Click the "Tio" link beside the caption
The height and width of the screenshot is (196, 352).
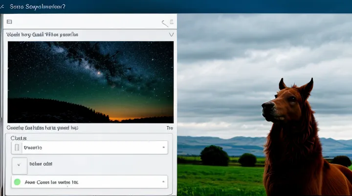coord(169,127)
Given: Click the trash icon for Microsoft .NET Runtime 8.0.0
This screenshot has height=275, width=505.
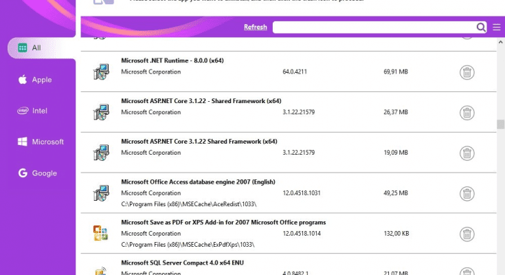Looking at the screenshot, I should (x=467, y=72).
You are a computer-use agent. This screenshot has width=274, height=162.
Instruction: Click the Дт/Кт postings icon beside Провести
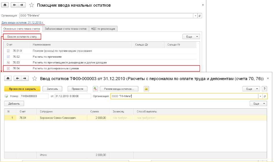[95, 89]
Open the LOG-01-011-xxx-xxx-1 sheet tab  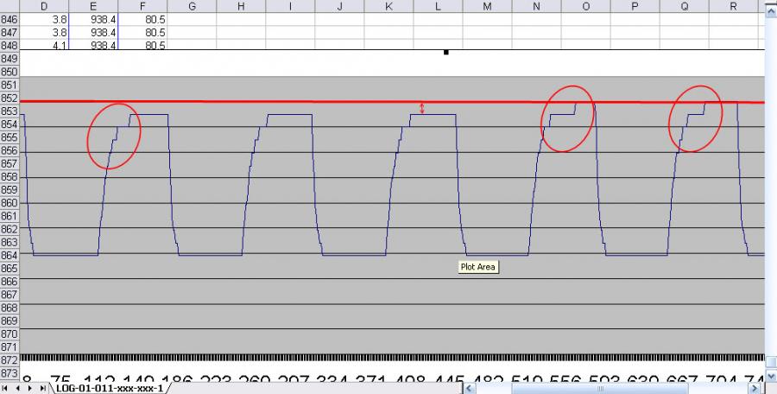(x=109, y=388)
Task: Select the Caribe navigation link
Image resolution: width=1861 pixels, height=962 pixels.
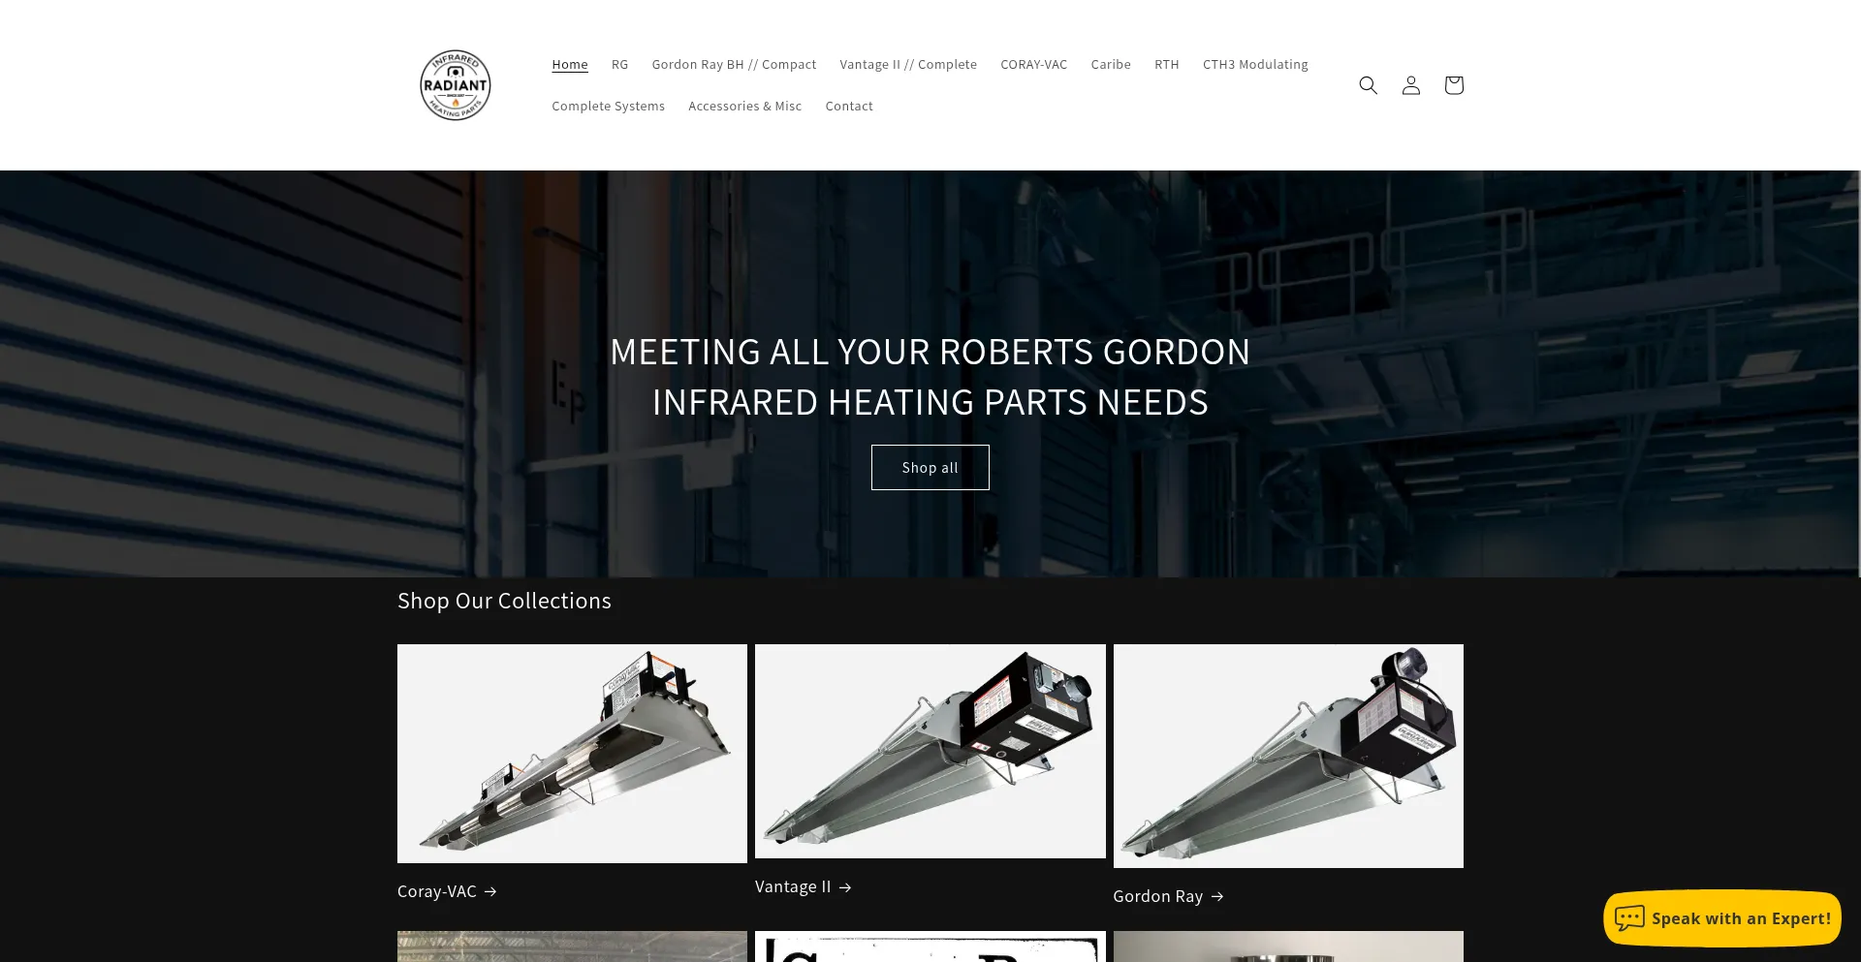Action: point(1111,65)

------------------------------

■ Task to carry out:
Where the line containing "Image resolution: width=1861" appears above, start there and set down each line exactly through the last line of the data; leave out every picture.

■ The answer:
Image resolution: width=1861 pixels, height=962 pixels.
Action: point(1111,65)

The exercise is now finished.